== Page excerpt ==
⟨

A Pigeon Sat on a Branch Reflecting on Existence (2014) ✭✭✭✭✭
Review
Andersson’s constructions feel like a string of comedic blackouts emanating from some surreal, bizarro theme park version of planet Earth. In his gleefully fractured facsimile, modern life has been replicated in great detail but slightly out of square.
Calvary (2014) ✭✭✭✭✭
Calvary is a moody and miraculous metaphor, begging to be sliced, diced, parsed and pondered. Set on the bleak, windswept cliffs of Ireland’s County Sligo, John Michael McDonagh’s passion play evokes a lonely atmosphere of regret and loss in every disillusioned frame. Desperately trying to hold this withering parish together is Father James (Brendan Gleeson), a brooding oak stump of a man who wears his cassock like a suit of armor. The thick gray clouds on the horizon perfectly mirror the murky souls of his congregation, who no longer subscribe to the moral messaging of a Church roiled by scandal and deceit. Under the anonymous cloak of confession, one abused former choirboy has had enough, and informs Father James that in one week he will murder the burly priest to atone for the Church’s sins. What follows is a week of soul searching, revelation and remembrance, as Father James assumes the role of the last pure soul in a world where saints have lost all credibility.
Honorable mention:
Like Sunday, Like Rain (2014) ✭✭✭✭
Cinderella (2015) ✭✭✭✭
Black Mass (2015) ✭✭✭✭
Land Ho! (2014) ✭✭✭½
Leviathan (2014) ✭✭✭✭
1 comment:
You must have had a good cinematic year. I just saw Giovinezza/Youth tonight and thought it was excellent.

⟩

== Information given ==
⟨

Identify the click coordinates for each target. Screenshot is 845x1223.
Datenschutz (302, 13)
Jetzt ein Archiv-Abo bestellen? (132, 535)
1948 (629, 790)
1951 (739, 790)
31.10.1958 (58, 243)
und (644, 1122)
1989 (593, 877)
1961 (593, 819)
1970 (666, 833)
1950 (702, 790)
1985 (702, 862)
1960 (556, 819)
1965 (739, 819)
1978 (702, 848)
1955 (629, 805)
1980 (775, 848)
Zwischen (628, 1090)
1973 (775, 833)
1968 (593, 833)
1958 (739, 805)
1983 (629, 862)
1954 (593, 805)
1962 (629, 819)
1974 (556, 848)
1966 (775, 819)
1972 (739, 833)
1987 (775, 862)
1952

⟩

== Tasks to carry out ==
[1] From the film reviews above, write out the passage that begins at the words "A Pigeon Sat" and stops after the words "out of square.".
[2] Give the title of every film listed under "Honorable mention:" in the film reviews above.

== Solutions to the problems ==
[1]
A Pigeon Sat on a Branch Reflecting on Existence (2014) ✭✭✭✭✭
Review
Andersson’s constructions feel like a string of comedic blackouts emanating from some surreal, bizarro theme park version of planet Earth. In his gleefully fractured facsimile, modern life has been replicated in great detail but slightly out of square.

[2]
Like Sunday, Like Rain
Cinderella
Black Mass
Land Ho!
Leviathan